Cada uno de aquellos escalones contenía un misterio, mas no siempre estaba allí fija la escala, que a veces se ocultaba en el cielo y se hacía invisible. Fluía por debajo de ella un mar brillante de jaspe y de perlas líquidas, que surcaban los que habían subido de la tierra en alas de los ángeles, o arrebatados en un carro por corceles de raudo fuego. Mostrábase entonces la escala en toda su extensión, ya para alucinar al Enemigo con la facilidad de la subida, ya para acrecentarle la pena con que había de verse excluido de la mansión bienaventurada.
Enfrente de aquellas puertas, y precisamente encima de la risueña morada del Paraíso, abríase un camino que conducía a la tierra, camino mucho más ancho que fue en los venideros tiempos el espacioso que llegaba hasta el monte Sión y la Tierra prometida, predilecta del Señor. Recorrían incesantemente aquel camino los ángeles que comunicaban las órdenes supremas a las dichosas tribus, y el Altísimo dirigía miradas bondadosas a las que habitaban desde Paneas, manantial de las aguas del Jordán hasta Bersabé, donde la Tierra Santa confina con el Egipto y las playas de la Arabia. Tan vasto era aquel camino, que sus límites se perdían en las tinieblas, como las profundidades del Océano. Desde allí, llegado que hubo al escalón inferior de las gradas de oro que conducen a la puerta del cielo, Satán inclinó su vista y quedó maravillado al descubrir repentinamente todo aquel mundo. Como el espía que caminando toda la noche por peligrosos y desiertos sitios, llega por fin al despuntar la risueña aurora, a la cumbre de empinada altura, y ve de pronto la agradable perspectiva de tierra extraña, que con asombro contempla por primera vez, o de metrópoli famosa, embellecida con pirámides brillantes torres que iluminan los dorados rayos del sol naciente, así el espíritu maligno quedó embargado de asombro; aun con haber visto en otro tiempo las maravillas del Cielo; mas el aspecto de aquel mundo que tan hermoso parecía, todavía le inspiró mayor envidia que admiración.
Dominando desde aquella elevación la inmensa sombra de la noche, recorrió con la vista desde el punto oriental de la Libia hasta el signo que toma el nombre del animal que condujo a Andromeda más allá del horizonte del mar Atlántico.
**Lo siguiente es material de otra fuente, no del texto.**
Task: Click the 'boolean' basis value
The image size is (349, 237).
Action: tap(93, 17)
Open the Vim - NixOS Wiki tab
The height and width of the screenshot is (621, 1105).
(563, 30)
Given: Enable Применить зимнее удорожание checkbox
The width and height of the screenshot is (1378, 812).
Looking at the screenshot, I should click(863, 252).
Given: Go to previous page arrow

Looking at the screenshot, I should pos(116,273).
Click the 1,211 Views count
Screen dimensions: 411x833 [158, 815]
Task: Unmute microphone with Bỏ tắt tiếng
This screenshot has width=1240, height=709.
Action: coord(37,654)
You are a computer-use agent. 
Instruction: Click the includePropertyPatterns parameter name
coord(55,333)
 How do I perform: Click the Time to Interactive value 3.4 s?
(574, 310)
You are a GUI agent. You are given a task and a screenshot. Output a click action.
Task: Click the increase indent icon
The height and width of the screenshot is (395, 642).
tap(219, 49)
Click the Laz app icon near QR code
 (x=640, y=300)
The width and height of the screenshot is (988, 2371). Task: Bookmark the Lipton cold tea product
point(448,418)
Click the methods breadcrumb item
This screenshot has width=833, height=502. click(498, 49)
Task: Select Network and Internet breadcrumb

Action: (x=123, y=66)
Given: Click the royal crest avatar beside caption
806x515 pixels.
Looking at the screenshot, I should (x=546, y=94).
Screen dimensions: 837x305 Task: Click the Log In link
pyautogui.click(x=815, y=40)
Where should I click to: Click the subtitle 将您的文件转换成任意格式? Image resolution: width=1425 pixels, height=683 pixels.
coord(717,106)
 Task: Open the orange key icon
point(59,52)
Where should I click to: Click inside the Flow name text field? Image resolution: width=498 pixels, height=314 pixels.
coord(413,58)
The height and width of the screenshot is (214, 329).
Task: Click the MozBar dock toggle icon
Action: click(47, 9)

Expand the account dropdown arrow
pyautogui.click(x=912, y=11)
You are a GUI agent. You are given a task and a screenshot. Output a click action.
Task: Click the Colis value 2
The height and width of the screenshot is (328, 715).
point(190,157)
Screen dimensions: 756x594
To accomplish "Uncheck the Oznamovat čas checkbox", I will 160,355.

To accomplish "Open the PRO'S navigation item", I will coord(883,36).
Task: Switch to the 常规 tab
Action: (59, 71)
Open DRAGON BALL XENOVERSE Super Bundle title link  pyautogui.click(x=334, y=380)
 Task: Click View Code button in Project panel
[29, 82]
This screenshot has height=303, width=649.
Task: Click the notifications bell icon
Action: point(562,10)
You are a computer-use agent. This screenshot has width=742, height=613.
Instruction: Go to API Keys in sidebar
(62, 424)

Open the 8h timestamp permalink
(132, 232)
Vio luego la extensión que media entre los dos polos, y sin más detención dirigió el raudo vuelo hacia la primera región del mundo, y fácilmente torció el rumbo a través del puro y marmóreo aire, entre innumerables estrellas que brillaban desde lejos como astros, pero que de cerca parecían otros tantos mundos; y lo serán acaso, o bien islas afortunadas como los jardines de las Hespérides, tan celebrados en la antigüedad. Campos de bienandanza, bosques y valles floridos, islas tres veces felices ¿quién tenía la dicha de habitarlos? Satán no se detuvo a averiguarlo.